### Task objective
Put these lines into a Markdown table with two columns, Row and Line, numbering each line and leaving out any blank lines.

(Dataset excerpt)

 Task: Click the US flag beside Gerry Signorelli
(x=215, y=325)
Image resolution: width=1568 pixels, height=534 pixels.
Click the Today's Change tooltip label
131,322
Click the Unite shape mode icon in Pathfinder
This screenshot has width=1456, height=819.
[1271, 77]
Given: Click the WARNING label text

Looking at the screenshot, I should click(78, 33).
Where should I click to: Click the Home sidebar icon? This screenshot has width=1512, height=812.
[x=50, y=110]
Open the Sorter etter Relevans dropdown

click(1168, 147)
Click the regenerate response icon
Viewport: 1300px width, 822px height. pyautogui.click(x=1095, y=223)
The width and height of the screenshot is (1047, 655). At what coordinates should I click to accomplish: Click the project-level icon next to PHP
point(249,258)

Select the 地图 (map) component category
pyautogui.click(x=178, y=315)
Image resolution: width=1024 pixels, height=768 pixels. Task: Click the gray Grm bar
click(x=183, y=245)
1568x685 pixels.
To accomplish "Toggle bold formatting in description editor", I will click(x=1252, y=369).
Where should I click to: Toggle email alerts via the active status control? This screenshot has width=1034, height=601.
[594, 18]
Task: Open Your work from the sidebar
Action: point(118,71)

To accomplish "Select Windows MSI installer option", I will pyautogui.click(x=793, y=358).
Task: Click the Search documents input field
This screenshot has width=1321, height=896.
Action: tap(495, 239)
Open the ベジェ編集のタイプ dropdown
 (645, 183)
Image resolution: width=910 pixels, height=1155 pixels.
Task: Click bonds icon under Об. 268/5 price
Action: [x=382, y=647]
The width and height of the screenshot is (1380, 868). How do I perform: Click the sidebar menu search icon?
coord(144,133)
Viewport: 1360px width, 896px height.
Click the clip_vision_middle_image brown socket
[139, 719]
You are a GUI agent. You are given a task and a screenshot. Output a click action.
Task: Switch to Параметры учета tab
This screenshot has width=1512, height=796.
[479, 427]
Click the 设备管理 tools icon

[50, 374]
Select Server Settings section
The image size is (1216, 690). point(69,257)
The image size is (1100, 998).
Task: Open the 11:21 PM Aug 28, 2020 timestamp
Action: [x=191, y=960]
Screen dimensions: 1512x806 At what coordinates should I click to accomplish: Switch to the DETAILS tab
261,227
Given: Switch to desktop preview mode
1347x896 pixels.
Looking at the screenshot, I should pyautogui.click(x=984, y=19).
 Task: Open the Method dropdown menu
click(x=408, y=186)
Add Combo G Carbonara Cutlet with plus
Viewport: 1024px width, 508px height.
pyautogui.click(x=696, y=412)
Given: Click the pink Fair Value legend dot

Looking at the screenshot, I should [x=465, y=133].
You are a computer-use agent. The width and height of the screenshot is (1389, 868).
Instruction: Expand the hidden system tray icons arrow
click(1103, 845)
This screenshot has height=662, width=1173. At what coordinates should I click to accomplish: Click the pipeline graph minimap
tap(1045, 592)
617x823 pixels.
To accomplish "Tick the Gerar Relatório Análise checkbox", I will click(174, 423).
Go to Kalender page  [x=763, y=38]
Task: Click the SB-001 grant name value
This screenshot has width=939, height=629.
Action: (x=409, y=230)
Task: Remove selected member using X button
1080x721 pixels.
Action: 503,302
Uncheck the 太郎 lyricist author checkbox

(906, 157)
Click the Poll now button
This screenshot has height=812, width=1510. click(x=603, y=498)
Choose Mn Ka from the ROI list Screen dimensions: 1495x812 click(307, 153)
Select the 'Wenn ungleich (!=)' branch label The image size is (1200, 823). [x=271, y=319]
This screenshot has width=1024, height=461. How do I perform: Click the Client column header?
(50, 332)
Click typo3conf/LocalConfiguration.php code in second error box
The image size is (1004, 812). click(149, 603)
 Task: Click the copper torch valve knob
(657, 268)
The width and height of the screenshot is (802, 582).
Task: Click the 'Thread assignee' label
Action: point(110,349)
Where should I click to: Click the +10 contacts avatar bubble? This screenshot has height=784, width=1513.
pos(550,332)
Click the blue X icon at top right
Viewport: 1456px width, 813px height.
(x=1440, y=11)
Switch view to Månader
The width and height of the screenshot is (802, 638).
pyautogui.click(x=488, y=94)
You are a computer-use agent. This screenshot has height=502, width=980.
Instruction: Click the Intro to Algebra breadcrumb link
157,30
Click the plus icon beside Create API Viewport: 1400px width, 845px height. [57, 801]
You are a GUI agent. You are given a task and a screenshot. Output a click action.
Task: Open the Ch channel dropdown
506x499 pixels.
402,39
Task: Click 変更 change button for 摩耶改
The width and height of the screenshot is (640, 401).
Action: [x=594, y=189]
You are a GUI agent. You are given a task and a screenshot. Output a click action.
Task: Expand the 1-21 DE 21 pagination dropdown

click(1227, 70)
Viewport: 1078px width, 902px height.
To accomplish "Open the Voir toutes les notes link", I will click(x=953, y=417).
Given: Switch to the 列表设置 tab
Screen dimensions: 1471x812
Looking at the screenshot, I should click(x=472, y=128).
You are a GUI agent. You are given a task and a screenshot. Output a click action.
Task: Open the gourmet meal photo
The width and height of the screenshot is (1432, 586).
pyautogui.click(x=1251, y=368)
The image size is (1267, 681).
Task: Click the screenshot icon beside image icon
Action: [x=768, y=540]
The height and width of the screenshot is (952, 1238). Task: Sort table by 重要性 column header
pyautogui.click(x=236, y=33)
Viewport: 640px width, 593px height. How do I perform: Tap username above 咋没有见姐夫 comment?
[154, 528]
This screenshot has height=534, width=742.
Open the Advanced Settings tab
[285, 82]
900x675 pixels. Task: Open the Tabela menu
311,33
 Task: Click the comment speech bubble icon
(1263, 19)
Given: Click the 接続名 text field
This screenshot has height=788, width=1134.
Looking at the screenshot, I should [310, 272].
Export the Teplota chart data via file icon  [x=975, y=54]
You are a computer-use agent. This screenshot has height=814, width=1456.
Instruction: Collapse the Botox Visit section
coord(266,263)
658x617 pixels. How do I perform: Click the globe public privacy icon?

### The completed task
| Row | Line |
|---|---|
| 1 |  Task: Click the US flag beside Gerry Signorelli |
| 2 | (x=215, y=325) |
| 3 | Image resolution: width=1568 pixels, height=534 pixels. |
| 4 | Click the Today's Change tooltip label |
| 5 | 131,322 |
| 6 | Click the Unite shape mode icon in Pathfinder |
| 7 | This screenshot has width=1456, height=819. |
| 8 | [1271, 77] |
| 9 | Given: Click the WARNING label text |
| 10 | Looking at the screenshot, I should click(78, 33). |
| 11 | Where should I click to: Click the Home sidebar icon? This screenshot has width=1512, height=812. |
| 12 | [x=50, y=110] |
| 13 | Open the Sorter etter Relevans dropdown |
| 14 | click(1168, 147) |
| 15 | Click the regenerate response icon |
| 16 | Viewport: 1300px width, 822px height. pyautogui.click(x=1095, y=223) |
| 17 | The width and height of the screenshot is (1047, 655). At what coordinates should I click to accomplish: Click the project-level icon next to PHP |
| 18 | point(249,258) |
| 19 | Select the 地图 (map) component category |
| 20 | pyautogui.click(x=178, y=315) |
| 21 | Image resolution: width=1024 pixels, height=768 pixels. Task: Click the gray Grm bar |
| 22 | click(x=183, y=245) |
| 23 | 1568x685 pixels. |
| 24 | To accomplish "Toggle bold formatting in description editor", I will click(x=1252, y=369). |
| 25 | Where should I click to: Toggle email alerts via the active status control? This screenshot has width=1034, height=601. |
| 26 | [594, 18] |
| 27 | Task: Open Your work from the sidebar |
| 28 | Action: point(118,71) |
| 29 | To accomplish "Select Windows MSI installer option", I will pyautogui.click(x=793, y=358). |
| 30 | Task: Click the Search documents input field |
| 31 | This screenshot has width=1321, height=896. |
| 32 | Action: tap(495, 239) |
| 33 | Open the ベジェ編集のタイプ dropdown |
| 34 |  (645, 183) |
| 35 | Image resolution: width=910 pixels, height=1155 pixels. |
| 36 | Task: Click bonds icon under Об. 268/5 price |
| 37 | Action: [x=382, y=647] |
| 38 | The width and height of the screenshot is (1380, 868). How do I perform: Click the sidebar menu search icon? |
| 39 | coord(144,133) |
| 40 | Viewport: 1360px width, 896px height. |
| 41 | Click the clip_vision_middle_image brown socket |
| 42 | [139, 719] |
| 43 | You are a GUI agent. You are given a task and a screenshot. Output a click action. |
| 44 | Task: Switch to Параметры учета tab |
| 45 | This screenshot has width=1512, height=796. |
| 46 | [479, 427] |
| 47 | Click the 设备管理 tools icon |
| 48 | [50, 374] |
| 49 | Select Server Settings section |
| 50 | The image size is (1216, 690). point(69,257) |
| 51 | The image size is (1100, 998). |
| 52 | Task: Open the 11:21 PM Aug 28, 2020 timestamp |
| 53 | Action: [x=191, y=960] |
| 54 | Screen dimensions: 1512x806 At what coordinates should I click to accomplish: Switch to the DETAILS tab |
| 55 | 261,227 |
| 56 | Given: Switch to desktop preview mode |
| 57 | 1347x896 pixels. |
| 58 | Looking at the screenshot, I should pyautogui.click(x=984, y=19). |
| 59 |  Task: Open the Method dropdown menu |
| 60 | click(x=408, y=186) |
| 61 | Add Combo G Carbonara Cutlet with plus |
| 62 | Viewport: 1024px width, 508px height. |
| 63 | pyautogui.click(x=696, y=412) |
| 64 | Given: Click the pink Fair Value legend dot |
| 65 | Looking at the screenshot, I should [x=465, y=133]. |
| 66 | You are a computer-use agent. The width and height of the screenshot is (1389, 868). |
| 67 | Instruction: Expand the hidden system tray icons arrow |
| 68 | click(1103, 845) |
| 69 | This screenshot has height=662, width=1173. At what coordinates should I click to accomplish: Click the pipeline graph minimap |
| 70 | tap(1045, 592) |
| 71 | 617x823 pixels. |
| 72 | To accomplish "Tick the Gerar Relatório Análise checkbox", I will click(174, 423). |
| 73 | Go to Kalender page  [x=763, y=38] |
| 74 | Task: Click the SB-001 grant name value |
| 75 | This screenshot has width=939, height=629. |
| 76 | Action: (x=409, y=230) |
| 77 | Task: Remove selected member using X button |
| 78 | 1080x721 pixels. |
| 79 | Action: 503,302 |
| 80 | Uncheck the 太郎 lyricist author checkbox |
| 81 | (906, 157) |
| 82 | Click the Poll now button |
| 83 | This screenshot has height=812, width=1510. click(x=603, y=498) |
| 84 | Choose Mn Ka from the ROI list Screen dimensions: 1495x812 click(307, 153) |
| 85 | Select the 'Wenn ungleich (!=)' branch label The image size is (1200, 823). [x=271, y=319] |
| 86 | This screenshot has width=1024, height=461. How do I perform: Click the Client column header? |
| 87 | (50, 332) |
| 88 | Click typo3conf/LocalConfiguration.php code in second error box |
| 89 | The image size is (1004, 812). click(149, 603) |
| 90 |  Task: Click the copper torch valve knob |
| 91 | (657, 268) |
| 92 | The width and height of the screenshot is (802, 582). |
| 93 | Task: Click the 'Thread assignee' label |
| 94 | Action: point(110,349) |
| 95 | Where should I click to: Click the +10 contacts avatar bubble? This screenshot has height=784, width=1513. |
| 96 | pos(550,332) |
| 97 | Click the blue X icon at top right |
| 98 | Viewport: 1456px width, 813px height. |
| 99 | (x=1440, y=11) |
| 100 | Switch view to Månader |
| 101 | The width and height of the screenshot is (802, 638). |
| 102 | pyautogui.click(x=488, y=94) |
| 103 | You are a computer-use agent. This screenshot has height=502, width=980. |
| 104 | Instruction: Click the Intro to Algebra breadcrumb link |
| 105 | 157,30 |
| 106 | Click the plus icon beside Create API Viewport: 1400px width, 845px height. [57, 801] |
| 107 | You are a GUI agent. You are given a task and a screenshot. Output a click action. |
| 108 | Task: Open the Ch channel dropdown |
| 109 | 506x499 pixels. |
| 110 | 402,39 |
| 111 | Task: Click 変更 change button for 摩耶改 |
| 112 | The width and height of the screenshot is (640, 401). |
| 113 | Action: [x=594, y=189] |
| 114 | You are a GUI agent. You are given a task and a screenshot. Output a click action. |
| 115 | Task: Expand the 1-21 DE 21 pagination dropdown |
| 116 | click(1227, 70) |
| 117 | Viewport: 1078px width, 902px height. |
| 118 | To accomplish "Open the Voir toutes les notes link", I will click(x=953, y=417). |
| 119 | Given: Switch to the 列表设置 tab |
| 120 | Screen dimensions: 1471x812 |
| 121 | Looking at the screenshot, I should click(x=472, y=128). |
| 122 | You are a GUI agent. You are given a task and a screenshot. Output a click action. |
| 123 | Task: Open the gourmet meal photo |
| 124 | The width and height of the screenshot is (1432, 586). |
| 125 | pyautogui.click(x=1251, y=368) |
| 126 | The image size is (1267, 681). |
| 127 | Task: Click the screenshot icon beside image icon |
| 128 | Action: [x=768, y=540] |
| 129 | The height and width of the screenshot is (952, 1238). Task: Sort table by 重要性 column header |
| 130 | pyautogui.click(x=236, y=33) |
| 131 | Viewport: 640px width, 593px height. How do I perform: Tap username above 咋没有见姐夫 comment? |
| 132 | [154, 528] |
| 133 | This screenshot has height=534, width=742. |
| 134 | Open the Advanced Settings tab |
| 135 | [285, 82] |
| 136 | 900x675 pixels. Task: Open the Tabela menu |
| 137 | 311,33 |
| 138 |  Task: Click the comment speech bubble icon |
| 139 | (1263, 19) |
| 140 | Given: Click the 接続名 text field |
| 141 | This screenshot has height=788, width=1134. |
| 142 | Looking at the screenshot, I should [310, 272]. |
| 143 | Export the Teplota chart data via file icon  [x=975, y=54] |
| 144 | You are a computer-use agent. This screenshot has height=814, width=1456. |
| 145 | Instruction: Collapse the Botox Visit section |
| 146 | coord(266,263) |
| 147 | 658x617 pixels. How do I perform: Click the globe public privacy icon? |